I am quite confused about when a SettingWithCopyWarning is raised. For example:
import pandas as pd
df0 = pd.DataFrame([["Fruit", "Apple", 12, 0.3],
["Fruit", "Orange", 23, 0.2],
["Dairy", "Milk", 4, 1],
["Dairy", "Cheese", 1.0, 9.5],
["Meat", "Pork", 8, 11],
["Meat", "Buffalo", 2, 18],
["Fruit", "Strawberry", 45, 2.2]],
columns=["Type", "Item", "Quantity", "Price"])
df1 = df0.loc[df0.loc[:, "Price"] < 10, ["Type", "Item", "Price"]] # a copy(?)
df2 = df0.loc[df0.loc[:, "Price"] < 10] # also a copy, but maybe this is not always the case?

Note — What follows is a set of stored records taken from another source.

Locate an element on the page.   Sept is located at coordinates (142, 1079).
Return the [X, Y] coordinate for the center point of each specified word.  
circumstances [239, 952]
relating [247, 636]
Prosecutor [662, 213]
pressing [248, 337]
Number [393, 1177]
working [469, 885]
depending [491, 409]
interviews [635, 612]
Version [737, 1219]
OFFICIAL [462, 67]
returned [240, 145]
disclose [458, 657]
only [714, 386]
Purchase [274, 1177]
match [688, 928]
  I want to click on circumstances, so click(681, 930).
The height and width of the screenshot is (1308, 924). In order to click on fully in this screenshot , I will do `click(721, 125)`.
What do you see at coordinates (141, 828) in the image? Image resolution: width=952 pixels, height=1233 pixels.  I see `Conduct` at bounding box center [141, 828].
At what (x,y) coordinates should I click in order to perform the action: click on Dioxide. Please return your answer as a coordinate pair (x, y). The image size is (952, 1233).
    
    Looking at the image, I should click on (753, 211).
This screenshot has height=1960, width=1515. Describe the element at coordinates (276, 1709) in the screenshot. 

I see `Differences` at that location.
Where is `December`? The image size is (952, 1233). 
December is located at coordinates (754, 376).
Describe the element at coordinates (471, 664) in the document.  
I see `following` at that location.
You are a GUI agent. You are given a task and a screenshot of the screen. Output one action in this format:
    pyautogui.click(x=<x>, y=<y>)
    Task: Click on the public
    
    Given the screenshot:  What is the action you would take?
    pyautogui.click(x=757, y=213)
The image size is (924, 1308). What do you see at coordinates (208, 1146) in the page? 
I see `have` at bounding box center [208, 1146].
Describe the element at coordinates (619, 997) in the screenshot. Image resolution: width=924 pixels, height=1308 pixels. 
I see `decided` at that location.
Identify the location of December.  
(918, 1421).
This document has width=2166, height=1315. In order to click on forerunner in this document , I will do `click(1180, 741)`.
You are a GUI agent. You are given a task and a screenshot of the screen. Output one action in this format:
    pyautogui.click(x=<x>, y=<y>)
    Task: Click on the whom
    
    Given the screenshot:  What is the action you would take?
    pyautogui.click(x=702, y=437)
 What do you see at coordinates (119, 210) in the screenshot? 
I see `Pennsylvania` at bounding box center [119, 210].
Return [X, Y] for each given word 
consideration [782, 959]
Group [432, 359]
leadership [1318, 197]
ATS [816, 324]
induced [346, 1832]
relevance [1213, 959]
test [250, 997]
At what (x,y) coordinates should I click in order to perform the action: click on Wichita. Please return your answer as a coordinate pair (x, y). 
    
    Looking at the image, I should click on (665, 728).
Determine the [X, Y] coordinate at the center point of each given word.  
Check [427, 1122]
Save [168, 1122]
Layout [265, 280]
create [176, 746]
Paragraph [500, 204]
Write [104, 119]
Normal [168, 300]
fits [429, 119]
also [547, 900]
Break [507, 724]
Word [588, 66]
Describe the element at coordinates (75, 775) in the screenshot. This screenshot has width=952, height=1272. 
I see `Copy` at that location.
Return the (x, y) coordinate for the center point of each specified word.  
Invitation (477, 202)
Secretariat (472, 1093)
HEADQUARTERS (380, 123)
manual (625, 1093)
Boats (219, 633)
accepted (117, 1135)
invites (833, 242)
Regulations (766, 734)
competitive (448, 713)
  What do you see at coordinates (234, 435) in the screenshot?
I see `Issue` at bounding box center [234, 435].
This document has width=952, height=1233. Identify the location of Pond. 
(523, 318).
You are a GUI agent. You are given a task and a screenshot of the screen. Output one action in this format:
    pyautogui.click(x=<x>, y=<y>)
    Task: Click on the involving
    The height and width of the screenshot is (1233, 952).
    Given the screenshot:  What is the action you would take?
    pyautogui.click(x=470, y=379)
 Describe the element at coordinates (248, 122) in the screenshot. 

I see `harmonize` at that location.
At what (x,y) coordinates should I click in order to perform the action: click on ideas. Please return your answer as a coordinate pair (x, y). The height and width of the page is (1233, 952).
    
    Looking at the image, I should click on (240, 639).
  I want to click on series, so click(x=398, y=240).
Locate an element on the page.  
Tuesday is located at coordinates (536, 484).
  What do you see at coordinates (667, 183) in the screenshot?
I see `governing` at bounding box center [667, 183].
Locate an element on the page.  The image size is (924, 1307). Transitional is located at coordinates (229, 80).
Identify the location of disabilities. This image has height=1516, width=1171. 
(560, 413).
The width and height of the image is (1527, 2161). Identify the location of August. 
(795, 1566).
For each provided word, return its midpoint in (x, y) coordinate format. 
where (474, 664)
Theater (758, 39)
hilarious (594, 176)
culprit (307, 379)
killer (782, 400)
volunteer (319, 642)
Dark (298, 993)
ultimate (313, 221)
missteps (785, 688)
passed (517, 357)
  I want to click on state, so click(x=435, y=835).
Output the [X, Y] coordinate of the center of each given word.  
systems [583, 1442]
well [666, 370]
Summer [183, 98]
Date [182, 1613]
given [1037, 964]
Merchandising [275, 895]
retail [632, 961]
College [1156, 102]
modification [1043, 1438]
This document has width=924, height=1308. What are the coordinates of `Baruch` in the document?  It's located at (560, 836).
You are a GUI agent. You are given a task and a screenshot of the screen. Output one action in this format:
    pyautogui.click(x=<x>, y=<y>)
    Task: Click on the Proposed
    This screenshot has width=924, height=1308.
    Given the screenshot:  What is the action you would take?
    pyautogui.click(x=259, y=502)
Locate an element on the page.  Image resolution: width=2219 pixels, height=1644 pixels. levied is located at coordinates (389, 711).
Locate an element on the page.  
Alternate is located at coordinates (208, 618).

df1.loc[1, "Item"] = "Banana" # works fine
df2.loc[1, "Item"] = "Banana" # raises SettingWithCopyWarning
It seems that df1 is always a copy, whereas, df2 is not always a copy (this time df0does not change though). Why does this happen? I am more interested in understanding the reason than avoiding the warning itself. I read pandas' documentation on view vs copy, but it is not too enlightening on what loc returs. Quoting:
dfmi.loc is guaranteed to be dfmi itself with modified indexing behavior
and immediately afterwards:
Of course, dfmi.loc.__ getitem__(idx) may be a view or a copy of dfmi
I saw many interesting discussions, here, here, here (and a few more), but none provides a reproducable example and none actually explains what happens when .loc is used. I saw that sometimes false positives can exist and that there are some workarounds (turn off warning, set .is_copy = False), but these fail to actively tackle the problem.
Any insight? Why is it ok to modify df1 but not df2?